Everything from the line that holds "Task: Click the help question mark icon" through the end of the records below is to be transcribed exactly, except the pictures.

───── Supplied data

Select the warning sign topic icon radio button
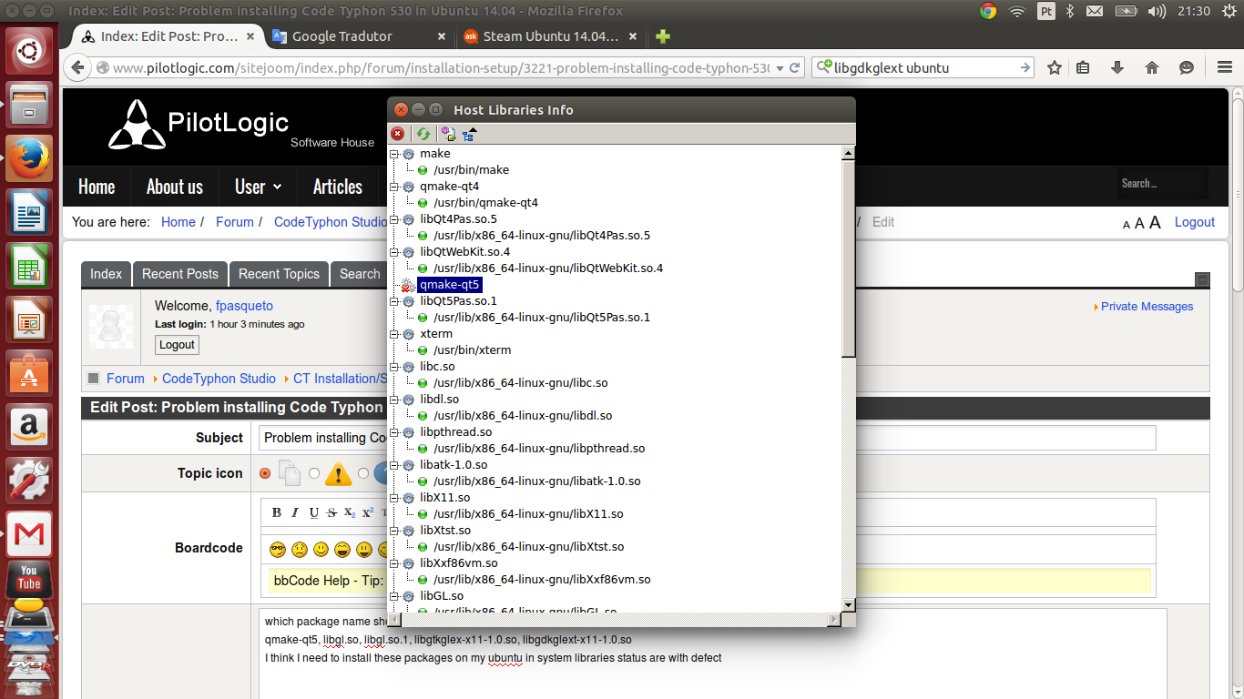The width and height of the screenshot is (1244, 699). click(x=314, y=473)
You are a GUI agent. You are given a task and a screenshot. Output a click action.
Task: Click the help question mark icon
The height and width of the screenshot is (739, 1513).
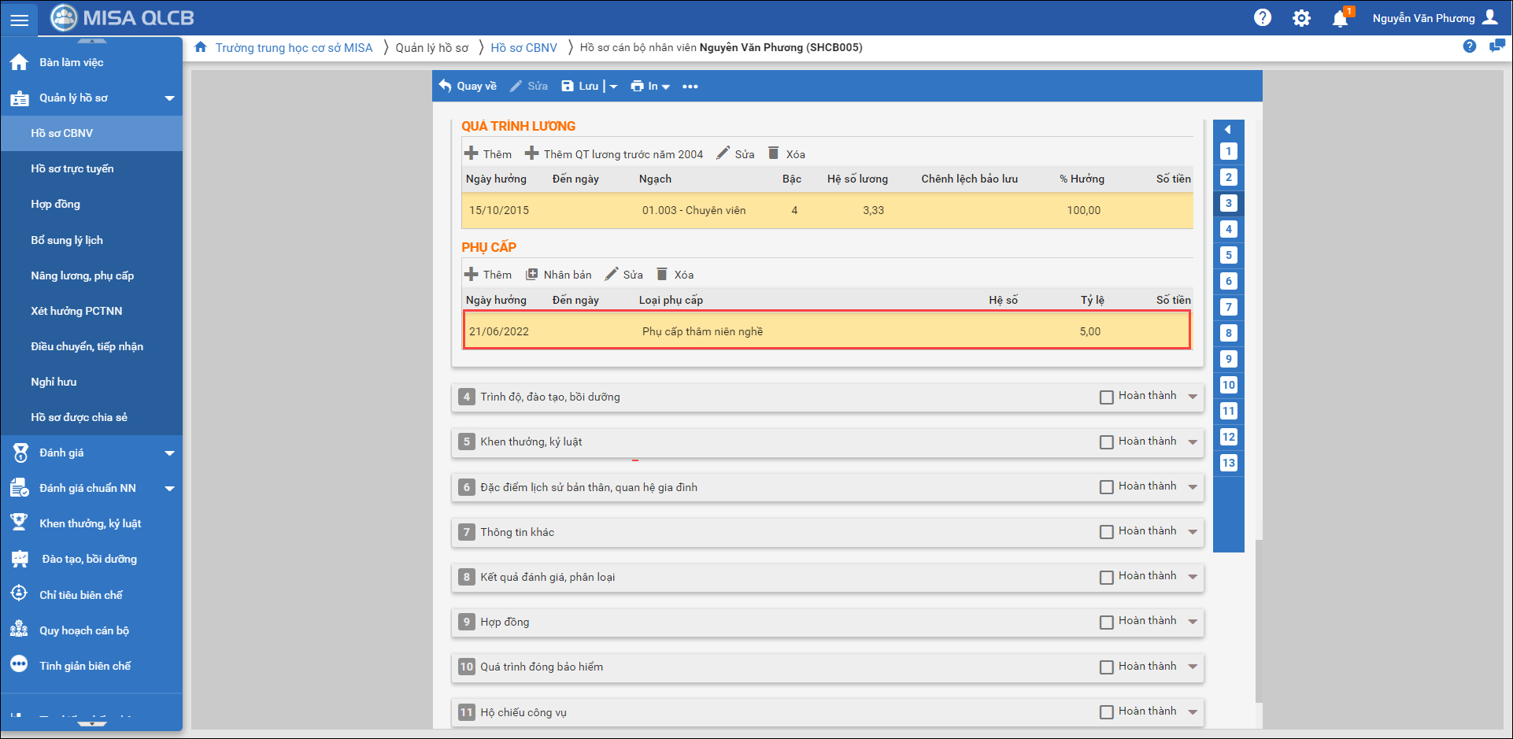click(1262, 17)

──────────

- _Exercise output_:
Task: Click the help question mark icon
The height and width of the screenshot is (739, 1513).
click(1262, 17)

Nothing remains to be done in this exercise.